Recently, writers all over the Internet got outraged over an article declaring that unless you write every day, you’re not a real writer. I don’t share this article’s sentiment however, I do believe that if you can carve out the time and summon the wherewithal to write every day, you should.
Writing is worthwhile enough to warrant the time and effort it takes to write every day.
Write Every day for Love
Most of us who write, write out of love, not some twisted sense of obligation. Those of us who write out of a genuine love for writing need to write. Writing is how we stay sane. Writing is how we exorcise the madness brewing within us. We need it like water. Like a junkie needs a hit.
We must be careful not to let this need go unfulfilled.
In his book Zen in the Art of Writing, Ray Bradbury wrote:
If you did not write every day, the poisons would accumulate and you would begin to die or act crazy, or both.
You must stay drunk on writing so reality cannot destroy you. For writing allows just the proper recipes of truth, life, reality as you can eat, drink, and digest without hyperventilating and flopping like a dead fish in your bed. I have learned on my journeys that if I let a day go by without writing, I grow uneasy. Two days and I am in tremor. Three and I suspect lunacy.
And I’ll tell you something. Sometimes. I go days without writing, weeks even but you know what? The whole time, I feel as if something is terribly amiss and the world doesn’t quite make sense. You may say, of course, there’s little about the world that makes sense these days but you know what? When I write it down, whatever I write helps me to put things into perspective. I can take a step back and release that tense breath I didn’t realize I’ve been holding. The world is no longer askew. Do you know that feeling?

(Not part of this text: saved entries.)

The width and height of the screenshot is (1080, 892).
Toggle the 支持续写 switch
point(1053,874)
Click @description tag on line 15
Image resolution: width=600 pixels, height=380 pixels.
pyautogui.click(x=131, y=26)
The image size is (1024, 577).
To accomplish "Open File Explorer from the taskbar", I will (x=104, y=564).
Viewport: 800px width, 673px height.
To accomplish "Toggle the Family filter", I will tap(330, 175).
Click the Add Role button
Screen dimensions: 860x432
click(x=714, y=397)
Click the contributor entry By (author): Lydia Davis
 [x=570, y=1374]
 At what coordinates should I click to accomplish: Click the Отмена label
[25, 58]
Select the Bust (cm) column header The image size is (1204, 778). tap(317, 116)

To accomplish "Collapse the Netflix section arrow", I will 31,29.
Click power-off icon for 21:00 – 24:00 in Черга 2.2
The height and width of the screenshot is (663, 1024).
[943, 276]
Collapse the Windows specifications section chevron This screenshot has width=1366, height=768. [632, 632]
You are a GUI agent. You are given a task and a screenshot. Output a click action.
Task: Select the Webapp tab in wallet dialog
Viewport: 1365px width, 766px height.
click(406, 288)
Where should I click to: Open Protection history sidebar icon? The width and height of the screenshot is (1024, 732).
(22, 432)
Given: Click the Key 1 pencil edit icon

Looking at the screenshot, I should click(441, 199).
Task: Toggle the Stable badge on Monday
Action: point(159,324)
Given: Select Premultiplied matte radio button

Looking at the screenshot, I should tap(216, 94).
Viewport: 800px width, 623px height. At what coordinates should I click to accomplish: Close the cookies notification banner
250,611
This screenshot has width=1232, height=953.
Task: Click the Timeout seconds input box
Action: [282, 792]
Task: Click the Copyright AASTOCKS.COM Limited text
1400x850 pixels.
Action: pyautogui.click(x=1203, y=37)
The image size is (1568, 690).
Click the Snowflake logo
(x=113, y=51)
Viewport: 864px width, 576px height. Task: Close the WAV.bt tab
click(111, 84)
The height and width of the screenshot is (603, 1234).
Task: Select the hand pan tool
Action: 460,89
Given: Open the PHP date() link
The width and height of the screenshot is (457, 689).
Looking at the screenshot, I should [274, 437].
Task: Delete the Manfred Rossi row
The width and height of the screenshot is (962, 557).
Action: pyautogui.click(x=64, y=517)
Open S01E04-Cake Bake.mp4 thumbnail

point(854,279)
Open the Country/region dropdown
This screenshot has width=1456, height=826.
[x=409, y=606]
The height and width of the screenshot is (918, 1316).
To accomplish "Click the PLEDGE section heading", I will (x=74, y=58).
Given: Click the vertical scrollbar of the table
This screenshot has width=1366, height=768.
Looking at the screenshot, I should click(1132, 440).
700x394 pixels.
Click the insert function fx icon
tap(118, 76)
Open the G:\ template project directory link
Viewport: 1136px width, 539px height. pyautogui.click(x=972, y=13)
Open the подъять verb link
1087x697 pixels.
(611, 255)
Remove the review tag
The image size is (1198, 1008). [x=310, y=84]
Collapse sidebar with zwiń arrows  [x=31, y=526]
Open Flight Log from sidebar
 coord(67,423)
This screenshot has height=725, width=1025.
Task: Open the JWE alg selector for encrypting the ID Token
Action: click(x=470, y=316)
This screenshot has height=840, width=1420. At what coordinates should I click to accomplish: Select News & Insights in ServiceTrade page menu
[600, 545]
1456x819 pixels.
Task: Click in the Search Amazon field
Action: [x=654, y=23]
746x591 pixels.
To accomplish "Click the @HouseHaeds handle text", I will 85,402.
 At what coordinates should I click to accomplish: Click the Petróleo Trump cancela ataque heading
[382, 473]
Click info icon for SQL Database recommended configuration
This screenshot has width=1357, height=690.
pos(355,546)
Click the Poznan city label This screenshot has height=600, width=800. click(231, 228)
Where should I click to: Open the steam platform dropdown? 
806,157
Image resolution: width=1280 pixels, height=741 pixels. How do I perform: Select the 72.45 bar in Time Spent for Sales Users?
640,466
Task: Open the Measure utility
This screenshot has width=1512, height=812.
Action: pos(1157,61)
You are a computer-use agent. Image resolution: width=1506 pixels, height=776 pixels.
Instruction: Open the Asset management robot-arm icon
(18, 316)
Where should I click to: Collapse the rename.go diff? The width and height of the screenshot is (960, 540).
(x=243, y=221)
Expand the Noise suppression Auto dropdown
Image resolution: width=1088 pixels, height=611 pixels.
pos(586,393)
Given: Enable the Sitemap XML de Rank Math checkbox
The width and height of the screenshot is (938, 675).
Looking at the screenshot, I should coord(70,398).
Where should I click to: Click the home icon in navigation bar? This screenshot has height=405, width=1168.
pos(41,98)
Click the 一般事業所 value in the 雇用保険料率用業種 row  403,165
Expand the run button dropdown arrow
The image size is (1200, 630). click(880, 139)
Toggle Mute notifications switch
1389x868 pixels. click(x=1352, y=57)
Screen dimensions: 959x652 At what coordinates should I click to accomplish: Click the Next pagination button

So, why not give it a try? Write the world down. Breathe. Everyday.
Making Writing Daily a Habit
Writing is a habit that flourishes when nurtured. As with any skill, the more you write, the better you get at it. It’s that simple. I’m not saying make it your obligation to write X number of words every day. It’s fine to have a goal like that. Admirable even. But that’s not what I’m trying to encourage you to do.
What I have in mind is more like this:
Say you get up every day and you sit in front of your computer or stare at your notebook or phone and you write one word. On some days that one word turns into a sentence and then another and then another. It becomes an idea that morphs into a deluge of words. Some days though, it doesn’t turn into anything but that one word.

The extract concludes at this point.